You’re so brave! I was struck by the sheer number of comments that Jason and I received that expressed disbelief that we would do something like this. Typical statements included variations of ‘You’re so brave! I could never do that!’ and ‘You’re willing to report your score publicly? Really?’ and ‘There’s no way in hell I’d ever take that exam again!’ and so on. I’m still mulling over what it says about us, our schools, and our society when we’re willing and even eager to have our children submit to experiences that we’re not willing to engage in ourselves as adults.

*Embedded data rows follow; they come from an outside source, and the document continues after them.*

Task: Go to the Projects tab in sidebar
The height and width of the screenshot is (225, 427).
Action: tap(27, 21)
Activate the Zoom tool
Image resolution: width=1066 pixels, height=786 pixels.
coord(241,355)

Mandated participation. Like some states, the Des Moines Public Schools has all of its students take the ACT. I asked Roosevelt High School’s principal what that experience was like for lower-achieving students. She said that a great many of them left the exam utterly humiliated. Jason was less concerned about that statement than I was, saying to the press something along the lines of ‘Far worse things will happen in life to those students than sitting through a 4-hour exam for which they’re unprepared.’ I, however, am greatly empathetic toward those adolescents. Do academically-disengaged students really need yet another formal reminder – this one with state and/or national, not just local, weight behind it – that they’re not up to snuff? How is kicking them while they’re down an incentive toward college or career readiness?
Still searching. Jason and I received a very kind offer from the Council for Aid to Education to also take the CWRA. I’m going to take them up on it and am excited about the opportunity. I wonder if I also can take PISA? I’m on an assessment quest. What else should I investigate or take?
The media. Lesson learned: No matter how much you emphasize that you’re focused on learning about and better understanding the substance and process of the college entrance exam that you’re publicly taking, the media and others will inevitably focus on your results. Jason and I both scored better than we anticipated. If you really must know, Google it.
If you’ve read all the way down to here, I appreciate your engagement and will await your comments and feedback. Thanks!